退化しているからか、今までとは違った感じで、ディミドラもつい絆されてしまったようだ。
行為自体は明け方まで続いたが、結局ディミドラは、最後まで彼の持久力についていけず、彼の退化が治る前に気を失ってしまうのだった。
そして気がつけば翌日の昼前で、彼の腕の中で目が覚める。彼にはもう耳や尾はなくなっていて、ちょっと残念な気持ちになる。
彼の腕に抱かれて目覚めたのは初めてではないが、いつもとは違った感覚がしてむず痒かった。
「目が覚めたか?」
彼はディミドラが目を覚ますと、起きていたのかディミドラの額に口付けてくる。
「は・・・い」
ディミドラの声は少し掠れて声が出しずらかった。すぐに彼はディミドラのために用意していたとわかる水を差し出してくれる。

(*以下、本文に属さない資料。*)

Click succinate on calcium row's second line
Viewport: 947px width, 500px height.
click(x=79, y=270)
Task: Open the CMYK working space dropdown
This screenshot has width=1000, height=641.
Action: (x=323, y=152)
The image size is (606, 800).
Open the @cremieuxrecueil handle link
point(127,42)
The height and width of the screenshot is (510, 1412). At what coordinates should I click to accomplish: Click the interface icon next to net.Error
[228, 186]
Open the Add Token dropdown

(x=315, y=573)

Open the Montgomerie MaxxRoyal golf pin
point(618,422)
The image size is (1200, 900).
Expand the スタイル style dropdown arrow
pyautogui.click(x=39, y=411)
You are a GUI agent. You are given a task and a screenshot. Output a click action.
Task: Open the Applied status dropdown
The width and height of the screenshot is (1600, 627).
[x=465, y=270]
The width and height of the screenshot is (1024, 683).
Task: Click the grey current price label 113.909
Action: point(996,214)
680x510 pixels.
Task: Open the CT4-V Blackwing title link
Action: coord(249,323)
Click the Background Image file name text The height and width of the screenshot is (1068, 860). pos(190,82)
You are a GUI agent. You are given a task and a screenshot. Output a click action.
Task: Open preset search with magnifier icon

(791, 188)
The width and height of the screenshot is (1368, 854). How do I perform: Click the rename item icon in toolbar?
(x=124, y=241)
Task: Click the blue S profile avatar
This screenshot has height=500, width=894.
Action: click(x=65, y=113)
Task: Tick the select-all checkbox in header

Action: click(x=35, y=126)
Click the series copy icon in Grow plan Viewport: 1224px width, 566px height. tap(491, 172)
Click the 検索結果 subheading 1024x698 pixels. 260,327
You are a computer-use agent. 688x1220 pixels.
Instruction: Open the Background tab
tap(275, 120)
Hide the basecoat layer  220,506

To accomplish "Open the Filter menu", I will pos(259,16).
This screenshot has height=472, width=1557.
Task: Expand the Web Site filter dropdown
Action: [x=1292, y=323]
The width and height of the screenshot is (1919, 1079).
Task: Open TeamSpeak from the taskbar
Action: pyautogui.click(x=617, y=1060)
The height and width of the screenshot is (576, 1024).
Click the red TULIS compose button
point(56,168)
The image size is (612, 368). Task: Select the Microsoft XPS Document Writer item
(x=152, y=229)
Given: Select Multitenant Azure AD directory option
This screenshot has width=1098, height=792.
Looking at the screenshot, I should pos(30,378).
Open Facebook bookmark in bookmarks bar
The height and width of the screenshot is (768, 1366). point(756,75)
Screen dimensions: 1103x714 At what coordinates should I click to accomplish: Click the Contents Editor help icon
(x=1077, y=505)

ディミドラの声を掠れさせたという自覚があるのだろう・・・用意がいいことだと思った・・・慣れているとも。
きっと彼は、今までも関係があった女性達と、同じような事をしたことがあるのだろうと思った。ほんの少しでもディミドラはそのように考えてしまい、気分が悪くなる。
「大丈夫か?求めすぎてしまった自覚はあるが・・・」
彼はディミドラの表情の変化に気づいたのか、優しく問いかけてくる。彼の甘い表情に、もう無いはずの獣耳が思い出された。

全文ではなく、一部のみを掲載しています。